KURZE AUFGABE
Wandle die Zeilen von der Zeile mit „The width and height of the screenshot is (600, 400).“ bis einschließlich der Zeile mit „(x=42, y=496)“ in eine CSV mit den zwei Spalten aufgabe und antwort um, mit einer Zeile für jeden Text samt seiner Antwort. Setze jedes Feld in Anführungszeichen und ersetze Zeilenumbrüche darin durch Leerzeichen.
━━━━━ DATENEINTRÄGE ━━━━━
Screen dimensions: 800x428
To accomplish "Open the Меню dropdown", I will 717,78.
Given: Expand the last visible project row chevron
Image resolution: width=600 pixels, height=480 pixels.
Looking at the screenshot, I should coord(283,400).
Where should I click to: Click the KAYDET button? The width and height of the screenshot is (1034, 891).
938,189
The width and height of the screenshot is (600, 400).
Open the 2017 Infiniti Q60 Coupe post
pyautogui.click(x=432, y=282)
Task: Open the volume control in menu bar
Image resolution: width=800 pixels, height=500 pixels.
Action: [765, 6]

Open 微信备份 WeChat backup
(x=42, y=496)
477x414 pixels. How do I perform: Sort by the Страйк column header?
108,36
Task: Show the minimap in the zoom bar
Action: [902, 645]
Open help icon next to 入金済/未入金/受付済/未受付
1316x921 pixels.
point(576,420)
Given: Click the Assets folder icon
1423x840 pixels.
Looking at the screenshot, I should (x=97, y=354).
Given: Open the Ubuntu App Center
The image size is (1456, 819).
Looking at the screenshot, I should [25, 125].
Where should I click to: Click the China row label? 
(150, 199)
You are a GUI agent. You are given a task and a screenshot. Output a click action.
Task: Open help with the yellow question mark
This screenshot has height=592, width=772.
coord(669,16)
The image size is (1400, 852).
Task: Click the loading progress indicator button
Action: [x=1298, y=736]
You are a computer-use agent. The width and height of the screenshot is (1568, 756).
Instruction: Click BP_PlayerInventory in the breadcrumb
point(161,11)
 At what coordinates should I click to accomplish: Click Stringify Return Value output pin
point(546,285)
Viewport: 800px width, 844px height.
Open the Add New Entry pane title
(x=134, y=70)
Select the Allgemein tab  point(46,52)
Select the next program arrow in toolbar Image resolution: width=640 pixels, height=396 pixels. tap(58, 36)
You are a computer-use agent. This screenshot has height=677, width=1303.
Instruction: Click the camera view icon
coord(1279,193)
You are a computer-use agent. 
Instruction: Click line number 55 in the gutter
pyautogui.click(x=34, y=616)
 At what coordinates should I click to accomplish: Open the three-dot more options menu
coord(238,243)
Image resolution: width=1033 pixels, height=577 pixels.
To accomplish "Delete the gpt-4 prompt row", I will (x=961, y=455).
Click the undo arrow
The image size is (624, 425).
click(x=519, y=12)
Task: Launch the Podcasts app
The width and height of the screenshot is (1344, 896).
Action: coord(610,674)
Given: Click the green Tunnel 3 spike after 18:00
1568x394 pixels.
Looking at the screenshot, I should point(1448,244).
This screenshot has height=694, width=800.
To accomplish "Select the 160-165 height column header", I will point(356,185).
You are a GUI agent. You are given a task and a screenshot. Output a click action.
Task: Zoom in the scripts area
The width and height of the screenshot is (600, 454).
━━━━━
LÖSUNG DIESER ÜBUNG
aufgabe,antwort
"The width and height of the screenshot is (600, 400). Open the 2017 Infiniti Q60 Coupe post","pyautogui.click(x=432, y=282)"
"Task: Open the volume control in menu bar Image resolution: width=800 pixels, height=500 pixels.","Action: [765, 6]"
"Open 微信备份 WeChat backup","(x=42, y=496)"